- _ABOUT THIS TASK_: From the line that holds "The width and height of the screenshot is (631, 474)." to the last line of the data, copy everything exactly; leave out all the rest.

- _DATA FOR THIS TASK_:
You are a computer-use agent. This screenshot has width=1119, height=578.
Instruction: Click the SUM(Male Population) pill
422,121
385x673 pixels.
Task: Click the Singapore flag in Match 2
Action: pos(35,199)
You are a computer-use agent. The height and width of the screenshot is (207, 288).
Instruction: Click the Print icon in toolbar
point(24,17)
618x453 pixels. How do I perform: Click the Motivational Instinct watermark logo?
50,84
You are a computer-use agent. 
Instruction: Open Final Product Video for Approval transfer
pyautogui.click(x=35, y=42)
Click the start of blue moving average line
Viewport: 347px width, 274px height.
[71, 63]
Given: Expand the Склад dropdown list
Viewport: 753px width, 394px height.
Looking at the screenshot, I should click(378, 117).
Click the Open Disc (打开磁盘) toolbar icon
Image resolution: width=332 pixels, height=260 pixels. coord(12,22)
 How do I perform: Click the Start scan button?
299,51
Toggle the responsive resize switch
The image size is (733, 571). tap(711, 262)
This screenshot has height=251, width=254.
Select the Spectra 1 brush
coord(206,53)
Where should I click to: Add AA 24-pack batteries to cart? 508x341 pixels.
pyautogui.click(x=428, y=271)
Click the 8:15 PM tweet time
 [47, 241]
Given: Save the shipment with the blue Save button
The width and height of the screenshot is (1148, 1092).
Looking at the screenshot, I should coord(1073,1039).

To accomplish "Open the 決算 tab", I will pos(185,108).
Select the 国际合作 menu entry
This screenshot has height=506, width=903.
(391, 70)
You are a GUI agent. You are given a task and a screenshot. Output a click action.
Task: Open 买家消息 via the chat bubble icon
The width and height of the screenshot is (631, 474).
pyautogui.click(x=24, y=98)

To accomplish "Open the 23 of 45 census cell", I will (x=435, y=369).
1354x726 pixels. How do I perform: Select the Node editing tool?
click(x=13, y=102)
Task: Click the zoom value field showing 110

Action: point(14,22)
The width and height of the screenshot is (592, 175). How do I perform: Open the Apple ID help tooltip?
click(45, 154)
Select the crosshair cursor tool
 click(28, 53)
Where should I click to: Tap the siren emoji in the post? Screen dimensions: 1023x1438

- _YOUR RESPONSE_:
The width and height of the screenshot is (631, 474).
pyautogui.click(x=24, y=98)

To accomplish "Open the 23 of 45 census cell", I will (x=435, y=369).
1354x726 pixels. How do I perform: Select the Node editing tool?
click(x=13, y=102)
Task: Click the zoom value field showing 110

Action: point(14,22)
The width and height of the screenshot is (592, 175). How do I perform: Open the Apple ID help tooltip?
click(45, 154)
Select the crosshair cursor tool
 click(28, 53)
Where should I click to: Tap the siren emoji in the post? Screen dimensions: 1023x1438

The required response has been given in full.